Após um voo de 20 minutos sobre o "mar" em que se transformou o Zambeze chega-se a Mutarara, onde em terra a sucessão de acontecimentos confirmou o dramatismo que se pressente do ar.

Feita uma avaliação rápida da situação pelos responsáveis do Instituto Nacional de Gestão de Catástrofes (INGC) e das Nações Unidas, o aparelho teve de fazer uma viagem inesperada para ir buscar combustível capaz de pôr novamente a funcionar os barcos de salvamento, já que o corte de estradas reteve o veículo que trazia o carburante.

"O problema é a falta de combustível para ir a essas zonas, onde há muitas pessoas", lamentava, visivelmente apreensivo, Manuel Francisco Sinose, responsável pela coordenação de meios na localidade.

De regresso a Mutarara, de onde só se chega por estrada a partir do vizinho Malaui (cerca de 50 quilómetros a norte), o helicóptero teve de voltar a largar todos os passageiros que transportava para carregar sacos de lentilhas e feijão e levantar voo de novo com destino a Inhangoma, em cujo centro de refugiados já existem relatos de fome.

Alberto Monteiro, "mais ou menos com 58 anos", vende "canetas, lapiseiras, lápis de carvão e óleo para fritar ovos e sandes" na aldeia sitiada de Mutarara e compara o que vê com as cheias de 2001:

"eu tenho uma machamba e lá nunca inundava. Mas esta cheia é pior, está tudo inundado. Esta cheia é mesmo muito forte".

Florêncio Alves, inspector das actividades económicas na vila, está por estes dias a colaborar nas operações de busca e salvamento:

"Dia após dia estamos a resgatar pessoas. Ontem foram resgatadas aqui 356 pessoas. O problema é que temos pessoas renitentes que persistem porque têm bens", conta.

O helicóptero segue viagem para Samarucha, onde 2.139 pessoas foram afectadas pelas cheias e se encontram dispersas nos três centros de acomodação montados na região.

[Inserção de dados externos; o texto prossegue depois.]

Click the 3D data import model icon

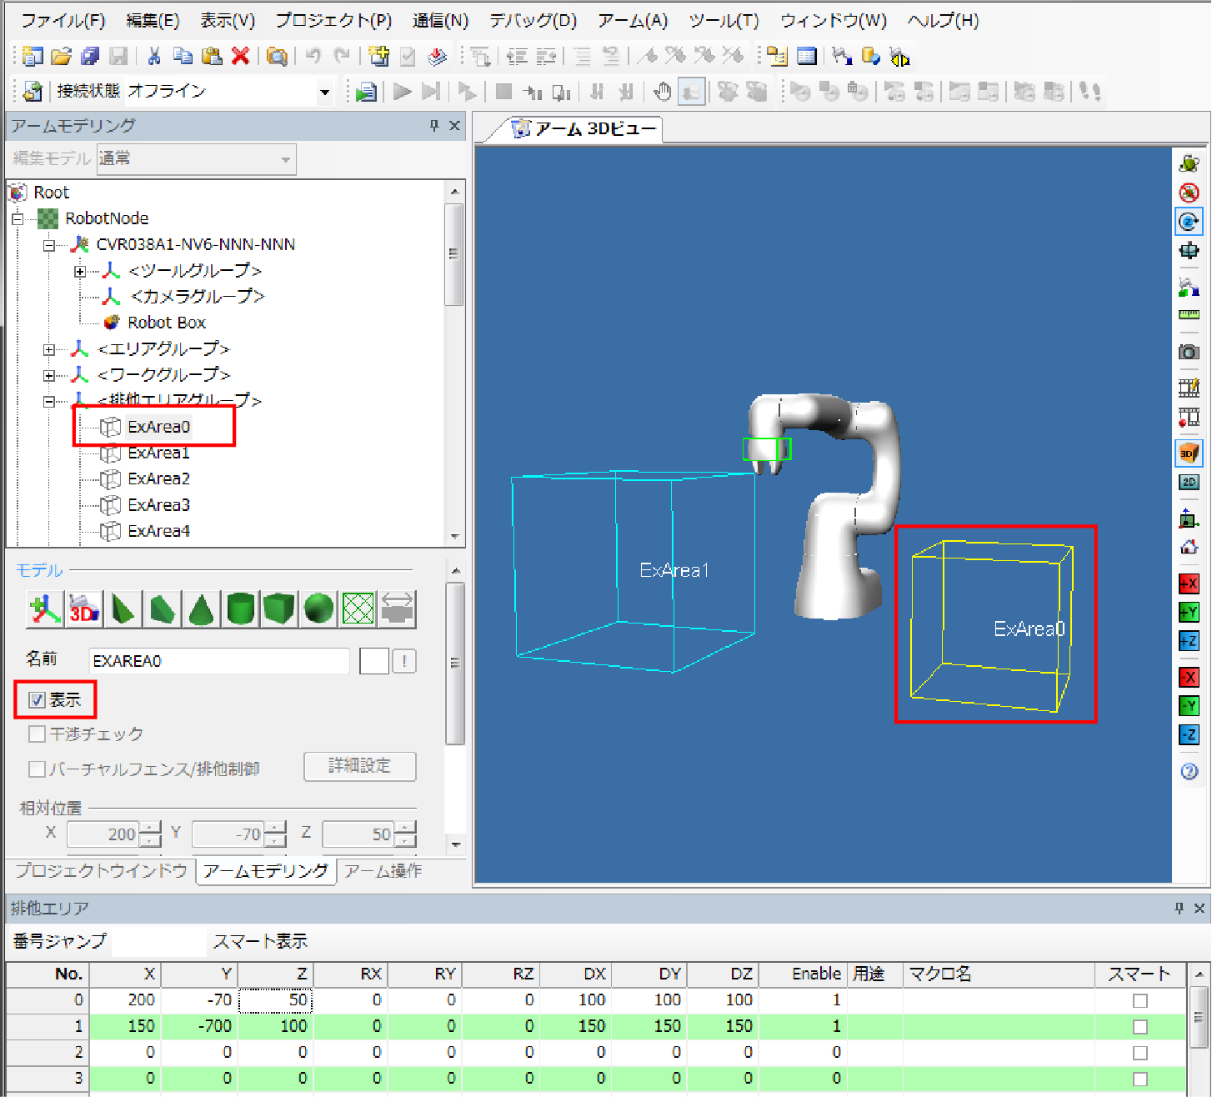84,609
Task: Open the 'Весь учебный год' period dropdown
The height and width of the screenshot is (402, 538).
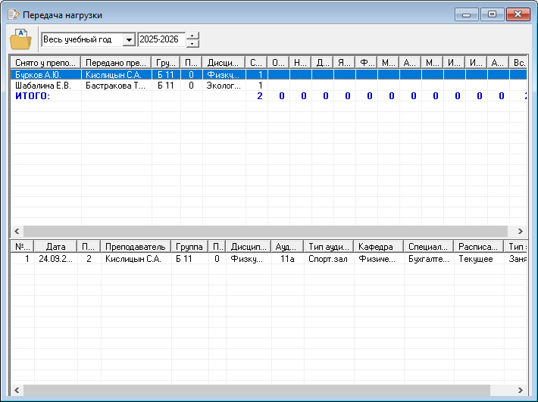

Resolvidos os problemas de aterragem, face à chuva diluviana que caía sobre Samarucha, entra no helicóptero Brujoane Esnerto Balicholo, o "chefe da secretaria da localidade", que descreve situações de fome nos centros de desalojados da região, face à incapacidade de as pessoas chegarem às suas colheitas submersas.

"Primeiramente, na semana antepassada alguns conseguiram, mas não em número muito satisfatório. Conseguiram trazer um pouco de batata-doce e o milho que estava na água conseguiram tirar. Depois, quando houve uma abertura das outras comportas em Cahora Bassa já não conseguiram tirar nenhuma coisa", relatou.

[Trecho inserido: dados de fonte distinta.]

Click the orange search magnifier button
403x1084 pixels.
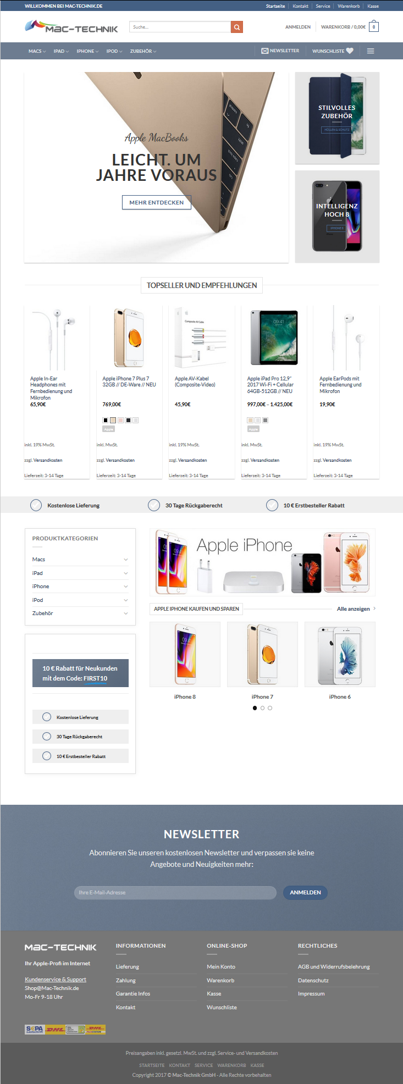click(x=236, y=27)
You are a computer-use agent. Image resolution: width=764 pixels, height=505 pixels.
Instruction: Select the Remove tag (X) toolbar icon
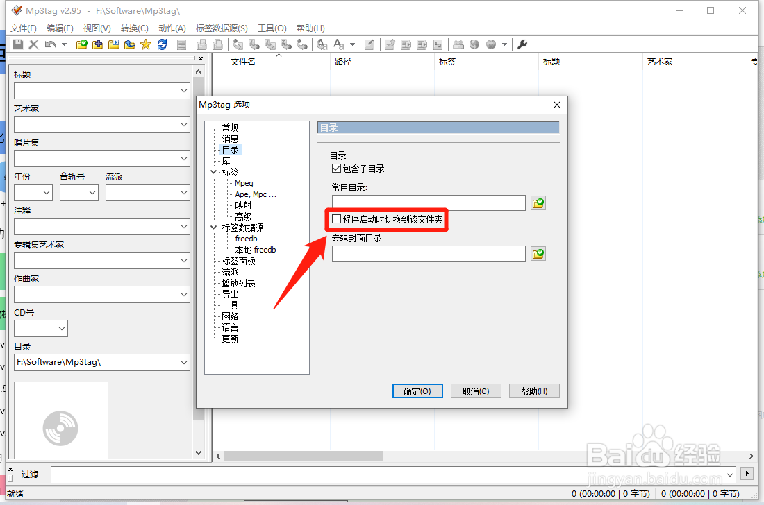pos(33,44)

A maioria das pessoas aqui não têm conseguido "meter alguma coisa na boca", prossegue, explicando que tudo o que tinham conseguido trazer já se esgotou.

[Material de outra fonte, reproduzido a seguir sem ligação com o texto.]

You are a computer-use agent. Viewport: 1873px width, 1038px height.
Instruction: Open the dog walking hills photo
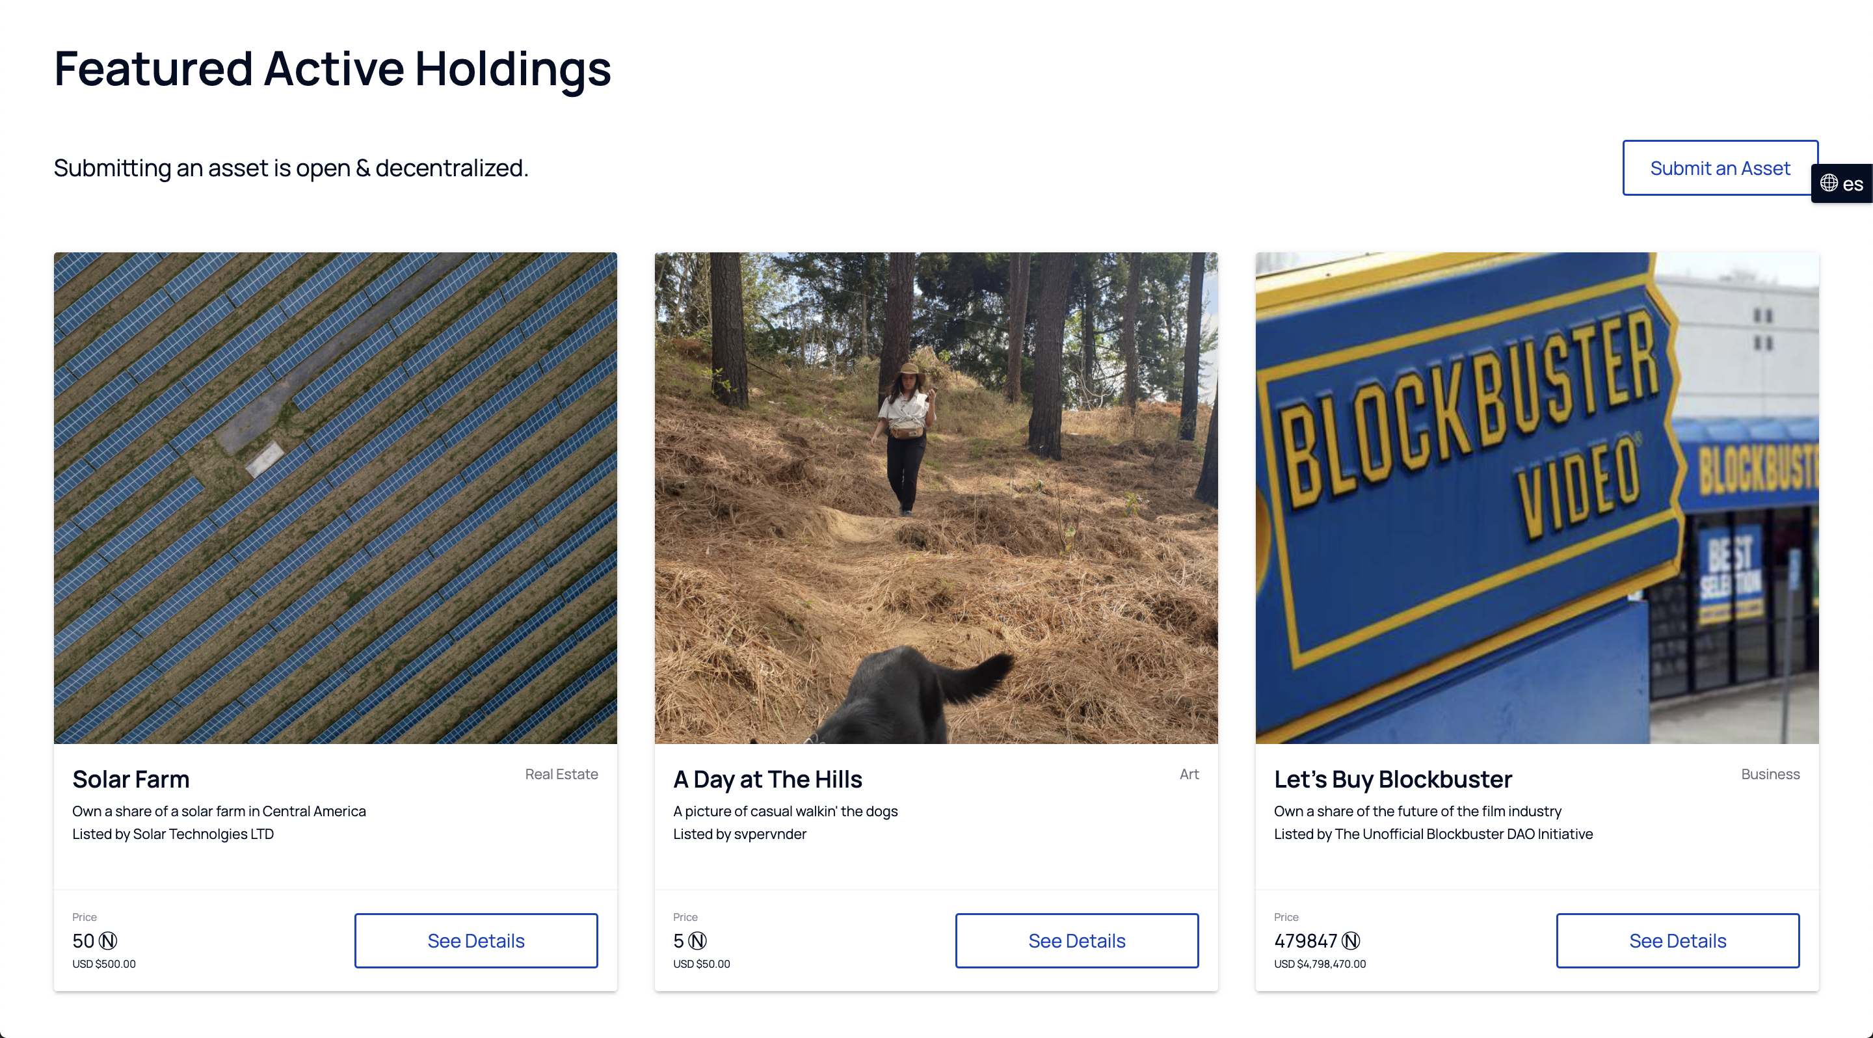click(x=936, y=498)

Piloto da Força Aérea sul-africana, Jaco Klopper foi um dos coordenadores das operações de salvamento em 2001, quando a África do Sul enviou para a região oito helicópteros, para socorrer as vítimas das cheias.

Depois do que viu hoje, não tem dúvidas: "se esta chuva começar a descer o rio, vamos ter um problema sério".

Também o director do INGC, Paulo Zucula corrobora a leitura, adiantando que o nível já atingido pelas águas nos pontos de medição está nesta altura o mesmo volume registado em Março de 2001 (final da época das chuvas), durante as cheias desse ano.

"Se compararmos o mesmo dia de 2001 e 2007, é bem pior", assegurou.

Tal como na segunda-feira, a principal preocupação das autoridades são as 29 mil pessoas transferidas para centros de acomodação com carências de saneamento, alimentação e gestão - "muitas dessas pessoas estão entregues a si próprias", comentou.

Para os próximos dias, até ao fim-de-semana, Paulo Zucula prevê "pequenas subidas e pequenas descidas" no nível das águas do Zambeze.

Mas, salienta, "tudo vai depender das descargas de Cahora Bassa" e da chuva que cair. De momento, chove copiosamente em Caia e em toda a região centro de Moçambique.